Wednesday, 9 December 2020

A Matter of Inches

I haven't talked about the sweater at all lately.  It sits beside me on my sofa project and cone of yarn in their bag waiting patiently for some attention.  Occasionally, right at the end of each day, it gets a little love.  Only on the good days though, where my hands and heart still want to knit and I know I won't hurt myself for blanket knitting.

When we last talked sweater, the debate was how long and split hem or not split hem.  I had decided not to, but then when I actually started knitting, I ended up splitting it.  That was after a day of wearing my green sweater which had a lovely deep split hem.  I also took the time while I was wearing the green sweater, to measure it's length from underarm to hem.  And wrote it down in the notes on Ravelry so next time I was wondering how long to make something, I had it at my fingertips.

My green sweater is split at twelve inches from the underarm and the back hem goes a further eight inches while the front goes six more.  


It isn't quite finished in this picture but you can see how long it is better than the other photo.  I love wearing this thing, very much in part because of its tunic like length.  It also looks really good with my new slim cut pants I made for myself.  (Need more of those. Just sayin') The yarn here is a lovely wool cotton blend with fantastic drape, and that split hem?  Stunning.  You can see how deep that split is.

The other sweater I wear all the time and love more than just about any other for all it's flaws, is this one.  

Again, it is the tunic length of it that plays a big part in why it gets so much wear.  It is the yarn too, that was special, but I love its twenty inches from the underarm length.  

With both my burning questions answered, I have tucked in a bit of knitting here and there as it fits into a day.


It's not much, but every stitch counts in the finishing of things.  It is only a wee bit more than an inch, but work is happening.  It will get some love once the blankets are done and my Christmas is delivered.

So how is that blanket going?  Rather well if I do say so myself.


I took a quick measure and it is twenty-two inches long so far.  Once again, the hem is about eleven inches and the rest is how far one small ball of the grey yarn goes.  I know this because I just switched over to the second ball of the grey.  At this rate, I will use right about five balls of the grey.  Which I have so no worries.  

I also tracked just how much I have knit.  I have done this twice now, marking my start and measuring at the end of the day, and it seems I can knit about six inches a day on a good day.  

That is on a good day.  If I only have good days, the blanket will be finished in plenty of time for Christmas.  I mean to do everything I can to be sure that I have only good days.  It is all a matter of inches.

Whatever else is going on in this world, there are so many things else to write about, to note down, to mark a place in the story of my life outside of my little knitting world.  Last weekend, my beloved Uncle Victor died.  Uncle Victor was everyone in my family's beloved uncle.

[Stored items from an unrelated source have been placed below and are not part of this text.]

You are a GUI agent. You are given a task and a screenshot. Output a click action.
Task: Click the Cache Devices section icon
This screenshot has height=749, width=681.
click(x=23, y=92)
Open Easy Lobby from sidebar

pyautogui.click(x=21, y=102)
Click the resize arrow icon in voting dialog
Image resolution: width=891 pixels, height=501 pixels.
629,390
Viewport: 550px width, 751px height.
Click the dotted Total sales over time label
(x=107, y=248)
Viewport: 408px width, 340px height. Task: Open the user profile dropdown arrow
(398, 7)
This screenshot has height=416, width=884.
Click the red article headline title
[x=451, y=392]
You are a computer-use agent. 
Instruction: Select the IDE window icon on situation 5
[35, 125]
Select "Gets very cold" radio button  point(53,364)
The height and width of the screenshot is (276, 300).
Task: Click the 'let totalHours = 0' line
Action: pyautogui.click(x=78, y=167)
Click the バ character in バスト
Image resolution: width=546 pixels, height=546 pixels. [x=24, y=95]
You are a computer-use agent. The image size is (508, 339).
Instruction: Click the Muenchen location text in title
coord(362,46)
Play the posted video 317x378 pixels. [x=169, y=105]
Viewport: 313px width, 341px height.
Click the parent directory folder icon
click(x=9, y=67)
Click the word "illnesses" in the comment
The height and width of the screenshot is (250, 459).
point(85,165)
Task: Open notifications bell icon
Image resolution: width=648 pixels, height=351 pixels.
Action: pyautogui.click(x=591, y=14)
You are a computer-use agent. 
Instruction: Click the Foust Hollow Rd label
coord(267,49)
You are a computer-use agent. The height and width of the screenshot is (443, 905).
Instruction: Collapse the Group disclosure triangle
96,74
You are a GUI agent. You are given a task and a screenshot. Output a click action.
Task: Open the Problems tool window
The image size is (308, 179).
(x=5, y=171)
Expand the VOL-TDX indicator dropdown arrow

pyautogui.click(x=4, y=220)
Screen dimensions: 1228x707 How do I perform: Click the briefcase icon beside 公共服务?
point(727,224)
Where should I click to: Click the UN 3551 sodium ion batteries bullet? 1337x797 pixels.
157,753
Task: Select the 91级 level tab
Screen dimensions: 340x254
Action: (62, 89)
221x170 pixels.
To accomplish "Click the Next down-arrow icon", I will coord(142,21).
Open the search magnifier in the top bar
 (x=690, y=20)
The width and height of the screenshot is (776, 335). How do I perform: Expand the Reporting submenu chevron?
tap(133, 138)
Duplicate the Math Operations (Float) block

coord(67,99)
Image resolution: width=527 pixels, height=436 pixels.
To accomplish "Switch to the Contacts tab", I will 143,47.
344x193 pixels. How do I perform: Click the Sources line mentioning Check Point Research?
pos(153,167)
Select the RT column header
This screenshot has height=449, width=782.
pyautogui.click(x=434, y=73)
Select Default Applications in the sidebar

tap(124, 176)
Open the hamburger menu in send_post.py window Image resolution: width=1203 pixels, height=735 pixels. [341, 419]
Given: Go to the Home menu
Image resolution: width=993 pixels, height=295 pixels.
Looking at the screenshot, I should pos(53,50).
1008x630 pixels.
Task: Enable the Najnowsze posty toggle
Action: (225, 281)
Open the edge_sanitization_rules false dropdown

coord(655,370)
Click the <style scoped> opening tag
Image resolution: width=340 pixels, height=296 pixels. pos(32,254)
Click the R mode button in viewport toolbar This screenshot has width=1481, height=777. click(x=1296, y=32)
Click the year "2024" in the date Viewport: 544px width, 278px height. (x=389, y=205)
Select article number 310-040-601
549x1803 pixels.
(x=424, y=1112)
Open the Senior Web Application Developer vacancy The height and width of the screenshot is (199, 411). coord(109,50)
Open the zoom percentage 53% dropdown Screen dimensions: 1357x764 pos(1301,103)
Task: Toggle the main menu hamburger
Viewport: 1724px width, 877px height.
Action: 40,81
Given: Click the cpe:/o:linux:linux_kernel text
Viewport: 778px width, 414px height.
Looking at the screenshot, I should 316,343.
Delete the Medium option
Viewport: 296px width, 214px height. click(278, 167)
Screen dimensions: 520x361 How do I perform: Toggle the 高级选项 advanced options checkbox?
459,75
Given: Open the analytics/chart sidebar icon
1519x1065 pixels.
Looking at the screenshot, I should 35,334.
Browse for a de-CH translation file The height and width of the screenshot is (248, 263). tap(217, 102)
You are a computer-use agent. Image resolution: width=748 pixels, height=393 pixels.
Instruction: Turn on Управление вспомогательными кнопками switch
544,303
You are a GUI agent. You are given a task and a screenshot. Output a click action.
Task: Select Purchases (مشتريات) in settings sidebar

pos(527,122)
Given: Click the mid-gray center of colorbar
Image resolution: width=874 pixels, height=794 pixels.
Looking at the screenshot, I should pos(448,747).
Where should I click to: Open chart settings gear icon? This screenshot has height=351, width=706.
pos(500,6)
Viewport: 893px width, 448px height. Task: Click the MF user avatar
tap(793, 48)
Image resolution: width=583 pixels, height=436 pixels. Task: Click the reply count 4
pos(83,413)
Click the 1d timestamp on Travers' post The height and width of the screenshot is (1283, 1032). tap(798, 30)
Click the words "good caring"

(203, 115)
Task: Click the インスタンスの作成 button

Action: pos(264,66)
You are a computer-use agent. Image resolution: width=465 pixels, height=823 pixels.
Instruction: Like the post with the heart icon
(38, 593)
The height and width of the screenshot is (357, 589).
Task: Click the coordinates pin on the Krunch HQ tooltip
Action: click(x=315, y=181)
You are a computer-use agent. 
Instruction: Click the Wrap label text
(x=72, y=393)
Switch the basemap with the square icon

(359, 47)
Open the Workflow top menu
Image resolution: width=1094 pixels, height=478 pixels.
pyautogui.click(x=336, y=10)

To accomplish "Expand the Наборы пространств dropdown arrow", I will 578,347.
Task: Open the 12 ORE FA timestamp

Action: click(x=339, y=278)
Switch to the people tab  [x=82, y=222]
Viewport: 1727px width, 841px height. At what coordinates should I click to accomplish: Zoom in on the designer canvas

He was my mother's unmarried brother  who farmed the old home place till he retired and where he still lived till just a few short weeks ago..  He had a stroke a few months ago, and things were looking good, till they found he had a fairly advanced stage of cancer.  Because of the stroke and some previous heart problems, and his age of 88 years, they felt he could not have withstood the surgery and chemo and they were probably very right about that.  Even had he been able to take it, he would never have been able to go home again. What I wish most of all is that my mama could have seen him before he died.  In covid times, this couldn't be.  How I wish that wasn't so.  As things go, there is a time for everything and it was his time to go.  But he sure will be missed.  




 

1 comment:

Anonymous said...

I'm so very sorry to hear about the loss of your Uncle recently. I'm sure that you have many fond memories of your loved one that you are now holding close to you at this time. There is never a good time to hear such news.